The name indicates the scope, since the Religious are called to imitate the charity of the kind Samaritan who was moved to pity the poor wounded man, and having poured oil and wine into his wounds to heal him, afterwards conveyed him to a place of security. In like manner, the Religious are to use all gentleness and compassion for the unhappy whom they are to tend…Therefore as directed by their Superiors the Sisters are to teach in schools, visit and assist the sick in their own homes and in hospitals, to instruct ignorant persons in the faith, to conduct orphanages, to reform the lives of penitent women and to apply themselves to every other charitable work.
– Rules of the Institute of the Oblate Sisters of the Good Samaritan of the Order of St Benedict in the Archdiocese of Sydney, Australia: Scope and Character of the Institute

Pitt Street

Pitt Street

In the early years, Scholastica Gibbons played a crucial role in the life of the congregation.
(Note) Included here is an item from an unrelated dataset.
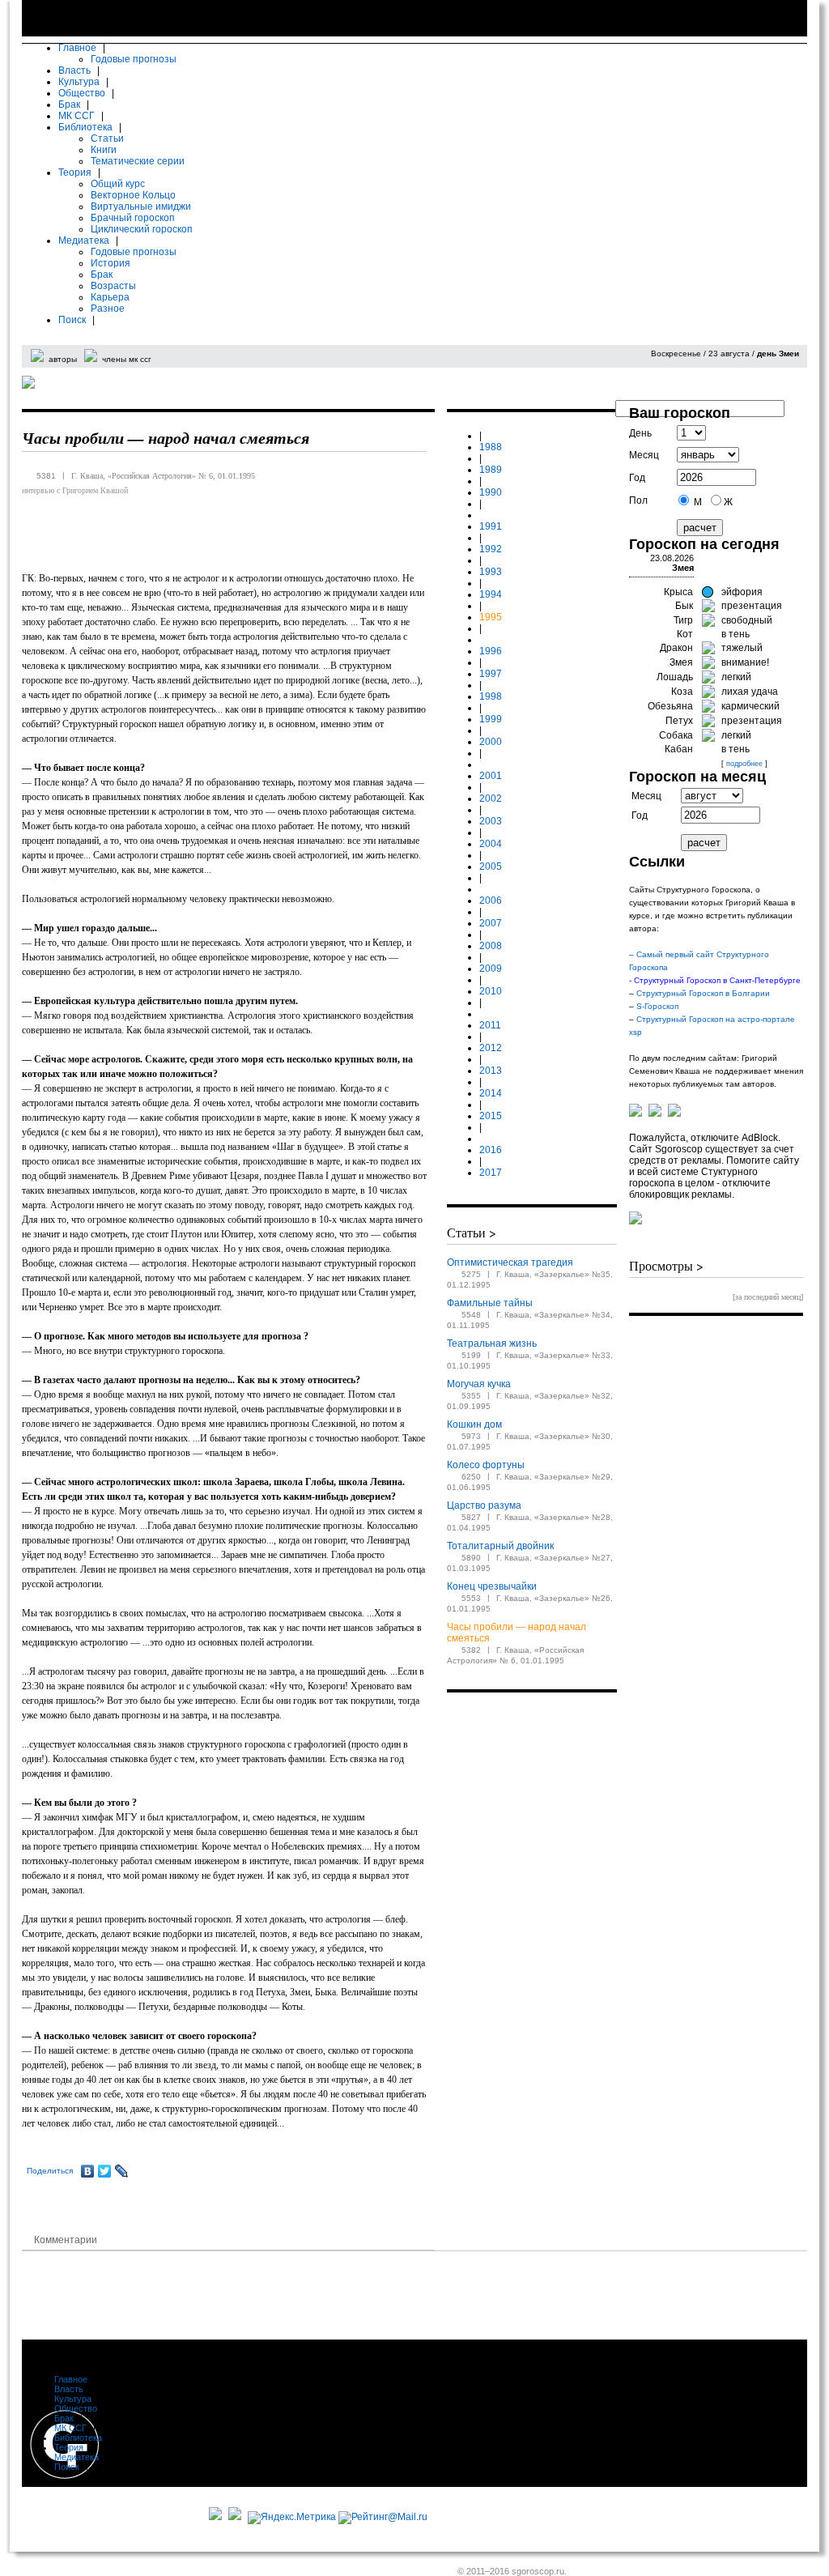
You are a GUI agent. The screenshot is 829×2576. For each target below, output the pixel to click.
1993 (490, 571)
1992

Under Polding’s direction, she encouraged the Sisters in their ministries. The Sisters began working in a women’s refuge in Carters’ Barracks, an old building once used as a prison in Pitt Street, Sydney. Some of the Sisters walked many miles in their efforts to tend the sick and those in need. They became well-known for talking to people outside the confines of their convent, most unusual at the time.

 

Parramatta Orphanage

Parramatta Orphanage

In April 1859, three Good Samaritan Sisters from the Pitt Street refuge were appointed to the positions of matron, sub-matron and teacher at the Catholic Orphanage at Parramatta, also known as the Catholic Orphan School. The Sisters found themselves educating and caring for over 300 children.

The orphanage was dingy, overcrowded, unhygienic, and often stinking due to the lack of lavatories and the sewer that often drained from the Lunatic Asylum next door into the orphanage courtyard. The Sisters had no control over the number of, or which children who ended up with them. In one report it was noted that the ‘children were clean but without boots’. While there were indeed orphans, many were the children of mothers in the Lunatic Asylum or in gaol, some were runaways from drunken and violent parents, others had been through significant trauma, and had seen great poverty, violence and death. Few had experienced ‘normal’ family life.

 

Rural Communities

As well as local visits, some of the Sisters began to accompany Polding on his missionary work. These were long and difficult journeys, often by horse and cart or by ship. The Sisters’ main role was to prepare children for the sacraments of Baptism, Eucharist and Confirmation.

This meant the Sisters became well-known throughout the regional districts, and many new members of the Congregation came from these areas. It also meant that the Sisters were asked to open schools, with education becoming one of their main ministries. The first school was set up in Sussex Street in the heart of Sydney in 1861, with many others following across Australia.

 

St Magdalen’s Retreat

The work begun at the refuge in Pitt Street was continued at St Magdalen’s Retreat, Tempe, in Sydney, where the Sisters looked after girls committed to their care by the courts. Opened in 1887, Tempe, later known as the Good Samaritan Training Centre, closed almost 100 years later in 1983.

The Sisters cared for unmarried mothers and women who were seen to be at risk. The Sisters provided accommodation for over 40 women and built laundries which provided work for the residents. By 1900, over 100 people worked a daily routine in the laundry.